I love to cook. I've loved to cook since I was a little kid, helping my mom in the kitchen. But when friends tell other people I'm a "gourmet cook", I have to argue. I don't consider myself a gourmet cook. I don't do multi-course dinner parties. I don't think I've ever made a starter course. Or an amuse-bouche. I have no idea how to plate food. I just like to make things from scratch. Pizza, bread, salad dressings, pasta, tortillas, sauces, Thai food, Chinese food, Mexican food. I've even dabbled in cheese making. I don't like to buy pre-fab food or packaged mixes. I just think food tastes better when you make it yourself.

So when Charcutepalooza came along I knew I had to jump on that band wagon. Homemade bacon? Pancetta? Duck Prociutto? YES! This is right up my alley! The main purpose of this blog is to journal my adventures in charcuterie as I play along with the Charcutepalooza gang. Along the way I hope to also learn something about myself, to learn how to write, to embrace writing so that it's not such a challenge for me.

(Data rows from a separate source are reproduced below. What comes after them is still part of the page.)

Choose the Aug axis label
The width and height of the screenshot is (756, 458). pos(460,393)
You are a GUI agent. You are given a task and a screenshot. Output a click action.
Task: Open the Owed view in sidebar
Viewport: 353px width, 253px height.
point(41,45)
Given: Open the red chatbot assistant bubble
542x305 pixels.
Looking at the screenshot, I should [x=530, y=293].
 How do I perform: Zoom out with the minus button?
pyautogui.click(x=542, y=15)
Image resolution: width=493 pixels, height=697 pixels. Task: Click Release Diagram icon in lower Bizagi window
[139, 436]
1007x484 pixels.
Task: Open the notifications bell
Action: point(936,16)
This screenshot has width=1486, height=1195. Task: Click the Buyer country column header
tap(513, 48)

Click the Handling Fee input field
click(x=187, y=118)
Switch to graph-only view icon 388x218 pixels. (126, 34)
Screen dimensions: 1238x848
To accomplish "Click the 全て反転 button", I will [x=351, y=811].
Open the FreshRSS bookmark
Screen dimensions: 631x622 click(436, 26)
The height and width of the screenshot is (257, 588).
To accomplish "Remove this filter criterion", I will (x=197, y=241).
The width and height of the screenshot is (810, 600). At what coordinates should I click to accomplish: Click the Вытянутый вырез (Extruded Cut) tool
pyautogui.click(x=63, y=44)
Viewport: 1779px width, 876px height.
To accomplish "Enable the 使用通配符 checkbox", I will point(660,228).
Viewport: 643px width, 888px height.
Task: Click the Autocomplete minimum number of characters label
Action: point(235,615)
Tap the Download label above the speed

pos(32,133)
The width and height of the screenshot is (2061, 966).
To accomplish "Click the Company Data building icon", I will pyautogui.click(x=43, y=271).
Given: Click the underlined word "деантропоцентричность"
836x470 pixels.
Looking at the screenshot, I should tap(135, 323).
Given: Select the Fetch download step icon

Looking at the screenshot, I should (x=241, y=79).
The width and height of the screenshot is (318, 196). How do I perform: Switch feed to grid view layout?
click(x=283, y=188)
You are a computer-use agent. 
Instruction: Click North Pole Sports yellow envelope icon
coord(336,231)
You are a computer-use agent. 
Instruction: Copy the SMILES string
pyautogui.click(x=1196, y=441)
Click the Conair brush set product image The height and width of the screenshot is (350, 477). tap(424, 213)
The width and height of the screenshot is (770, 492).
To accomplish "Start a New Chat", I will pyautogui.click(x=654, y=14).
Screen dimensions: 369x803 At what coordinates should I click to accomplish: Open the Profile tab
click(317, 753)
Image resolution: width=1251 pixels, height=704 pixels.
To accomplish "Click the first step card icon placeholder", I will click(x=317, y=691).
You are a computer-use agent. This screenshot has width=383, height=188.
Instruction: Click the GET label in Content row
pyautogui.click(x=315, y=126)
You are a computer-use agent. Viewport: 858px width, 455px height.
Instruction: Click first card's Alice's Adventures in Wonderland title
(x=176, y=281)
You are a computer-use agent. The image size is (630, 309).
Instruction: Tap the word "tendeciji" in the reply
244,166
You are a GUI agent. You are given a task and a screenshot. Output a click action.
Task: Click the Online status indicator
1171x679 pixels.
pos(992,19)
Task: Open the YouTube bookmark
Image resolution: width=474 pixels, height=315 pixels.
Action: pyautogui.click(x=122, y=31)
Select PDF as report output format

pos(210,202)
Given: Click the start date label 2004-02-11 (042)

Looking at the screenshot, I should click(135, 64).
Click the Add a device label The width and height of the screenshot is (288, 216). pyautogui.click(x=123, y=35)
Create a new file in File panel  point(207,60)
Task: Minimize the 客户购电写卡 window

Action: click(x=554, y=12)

Follow along with me and I'll try not to post too many disturbing pictures of pig nipples.

Friday, February 4, 2011

I must be crazy

I can't believe I'm doing a blog. Mostly because I suck at writing. 

I have always had a problem with writing. Math & science, no problem. But writing? Big problem. All throughout high school and college I had to agonize over papers. It's one of the hardest things in the world for me. I envy people who can write easily and eloquently. I guess that's why I'm an engineer. Even in my job I shun writing as much as possible. When it's unavoidable, I procrastinate until the very last moment, and then it's like high school all over again. I have to pace, talk out loud to myself, and pace some more. Fortunately I work from home 3 days a week, so I can do all this pacing and muttering in the privacy of my home office.

In other words, this blog is no easy feat for me. Please be patient with me as I struggle to describe things using words other than "awesome".

Oh, and eventually I'll explain what Corned Beef and Kimchi means. I promise.